NERVOSITÉ – Craignant les effets négatifs de la politique environnementale de la future administration de Donald Trump, nombre de scientifiques se sont frénétiquement mis à faire des copies des données américaines sur le climat. Leur but : ne pas voir disparaître d’innombrables quantités d’archives.
C’est une conséquence plutôt inattendue de l’arrivée au pouvoir de Donald Trump. Selon le Washington Post, de nombreux scientifiques américains se sont récemment mis à copier les données gouvernementales disponibles sur le climat sur des serveurs indépendants, par peur de les voir purement et simplement disparaître après la prise de commande de la future administration.
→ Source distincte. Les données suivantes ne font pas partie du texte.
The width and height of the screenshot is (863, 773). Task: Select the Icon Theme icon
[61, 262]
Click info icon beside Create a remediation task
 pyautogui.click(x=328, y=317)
Par leur action, souligne le quotidien, ils espèrent se prémunir de toute "interférence politique".
"Quelque chose qui me paraissait un peu paranoïaque au départ m’a tout d'un coup semblé potentiellement réaliste, ou du moins comme un phénomène contre lequel il faudrait se parer", explique au journal de centre-gauche Nick Santos, chercheur sur les questions environnementales à l'Université de Californie à Davis, qui a lui-même commencé à faire des copies des données pour les laisser accessibles au public. "Faire cela ne peut être qu'une bonne chose", souligne-t-il. "En espérant qu'ils (les futurs membres du gouvernement, ndlr) laissent tout en place. Mais s’ils ne le font pas, nous aurons prévu le coup."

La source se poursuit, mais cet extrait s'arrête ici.